--- BEGIN Selected passage ---

Rodney Koeneke's Blog, page 8
October 13, 2010
Anselm Berrigan & Karen Weiser in Portland this Fri. 10/15
Karen Weiser
and
Anselm Berrigan
light out for Portland this Friday, 10/15 to read at the swank "near Mt. Tabor" demesne of
Jen Coleman
and
Allison Cobb
(street address in sidebar). Both have new books to read from (Karen and Anselm I mean, though Allison's
got one
, too). Fun starts at 7 PM, "poet snacks"-inclusive. Bring self, drinks, friends.
Published on October 13, 2010 06:26
October 11, 2010
Dept. of Monday
"'Our chief business at present,' said Marlborough, 'is to subsist.'"

--- END Selected passage ---

◆ **Goals**
**1)** Write out the poetry blog excerpt between "Rodney Koeneke's Blog, page" and "self, drinks, friends.", inclusive.
**2)** Extend the poetry blog excerpt past its final line.

--- BEGIN Data rows ---

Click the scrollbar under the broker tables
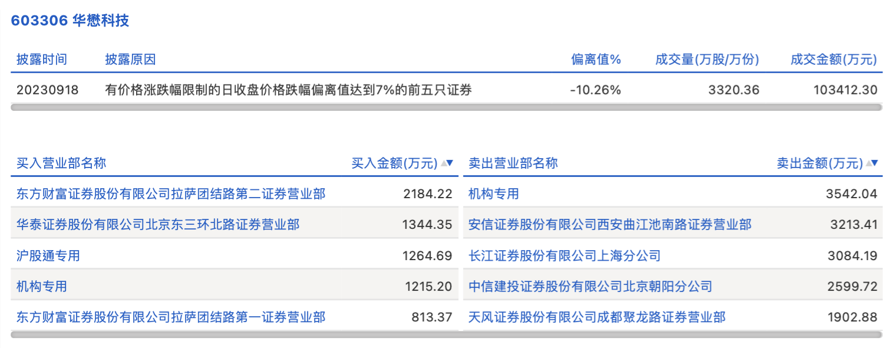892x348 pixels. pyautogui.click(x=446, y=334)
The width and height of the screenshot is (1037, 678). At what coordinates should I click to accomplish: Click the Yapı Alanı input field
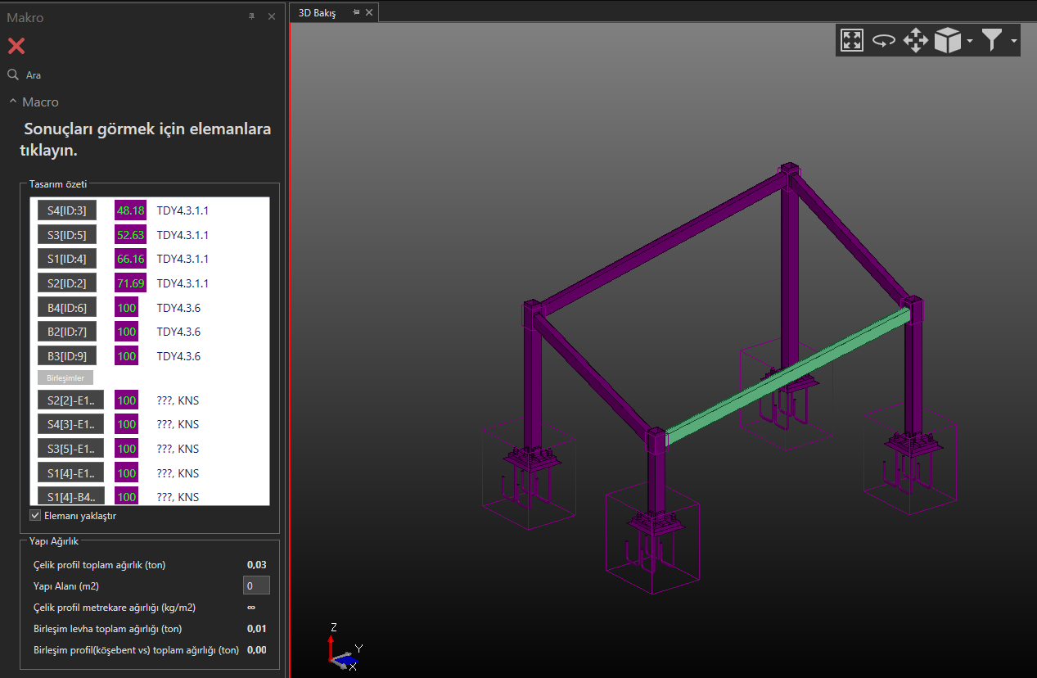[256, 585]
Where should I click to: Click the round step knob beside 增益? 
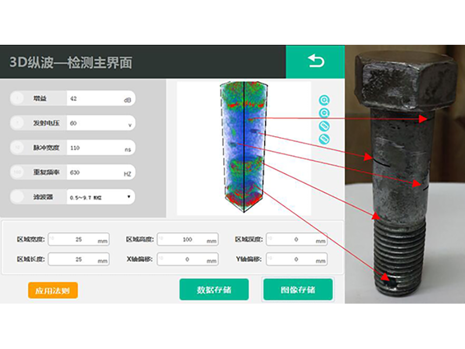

--- END Data rows ---

◆ **The replies**
**1)**
Rodney Koeneke's Blog, page 8
October 13, 2010
Anselm Berrigan & Karen Weiser in Portland this Fri. 10/15
Karen Weiser
and
Anselm Berrigan
light out for Portland this Friday, 10/15 to read at the swank "near Mt. Tabor" demesne of
Jen Coleman
and
Allison Cobb
(street address in sidebar). Both have new books to read from (Karen and Anselm I mean, though Allison's
got one
, too). Fun starts at 7 PM, "poet snacks"-inclusive. Bring self, drinks, friends.

**2)**
Published on October 11, 2010 06:33
September 30, 2010
Michael Gizzi
I don't know what to say about
Michael Gizzi
, except to collect some of what I've said elsewhere about his work. He hardly knew me from Adam, but blurbed my first book when I found the courage to ask him. The times I met him he kept me on my toes, afraid I'd be the fool he'd have to suffer. His writing's like an air vent opened on a close room; the
last book
had a new ease and sweetness along with his famous razzed-up verbal closework that got me eager to see what's next.
A beautiful vernacular maneuverer
—I turn to his books to learn from all the time. Thank you Michael and goodbye.
NEW DEPTHS OF DEADPAN
Gizzi's the Moses of tablets turned to sound, then dropped from the cliffs to hit 'C'. This new Sinai's pure Barbasol, all wobble and aloe and swing. When "blessings descend but no one knows how to redeem them," then "grammar cracks eggs as best it can."
— Attention Span 2009
MY TERZA RIMA
Anyone who wears their heart in their head and considers the tongue a reed instrument will find in this book, my favorite from my favorite Gizzi, a rope dropped down from the lip of the well.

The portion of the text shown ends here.